Le courtier juge qu'il faudrait également convaincre l'organisme public Bpifrance qui, via le fonds Lac1, avait pris une participation de 4% dans Bureau Veritas, en avril.
De l'autre côté, l'actionnaire le plus important de SGS reste la société d'investissement belge Groupe Bruxelles Lambert (GBL).
Sur la base de leurs résultats 2023, une fusion entre Bureau Veritas et SGS ferait naître un acteur avec des revenus tutoyant les 13 milliards d'euros de revenus (7 milliards d'euros environ pour SGS, 5,9 milliards d'euros pour Bureau Veritas).
Des vertus....
La capitalisation boursière combinée des deux sociétés pourrait représenter autour de 32,5 milliards d'euros.
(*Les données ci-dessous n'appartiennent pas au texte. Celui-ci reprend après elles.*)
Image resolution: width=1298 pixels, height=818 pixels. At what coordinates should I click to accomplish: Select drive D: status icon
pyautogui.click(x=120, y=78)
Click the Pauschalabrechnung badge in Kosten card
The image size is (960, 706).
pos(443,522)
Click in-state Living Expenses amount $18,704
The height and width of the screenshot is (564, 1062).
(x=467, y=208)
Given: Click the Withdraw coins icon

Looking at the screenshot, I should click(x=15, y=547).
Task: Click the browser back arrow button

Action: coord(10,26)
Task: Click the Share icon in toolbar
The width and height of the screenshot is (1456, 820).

SGS (17,3 milliards de francs suisses soit 18,5 milliards d'euros) est toutefois nettement plus gros en Bourse que Bureau Veritas (14,1 milliards d'euros).
D'ailleurs si l'action Bureau Veritas grimpe à la Bourse de Paris, prenant 3% vers 11h20 et signant la plus forte hausse du CAC 40, SGS de son côté cède 5% à la Bourse de Zurich.
Dans la mesure où SGS affiche la capitalisation boursière la plus élevée, le marché peut peut-être redouter que les termes de la fusion, si elle se confirme, soient plus favorable au groupe français qu'à la société suisse.
"La prime actuelle de +30% de SGS pourrait laisser à penser que l’opération serait surtout profitable aux actionnaires de Bureau Veritas", a écrit Invest Securities dans une note publiée avant l'ouverture du marché.
Sur l'aspect stratégique de cette fusion, Royal Bank of Canada se montre enthousiaste, jugeant qu'une telle opération "fait sens sur le papier".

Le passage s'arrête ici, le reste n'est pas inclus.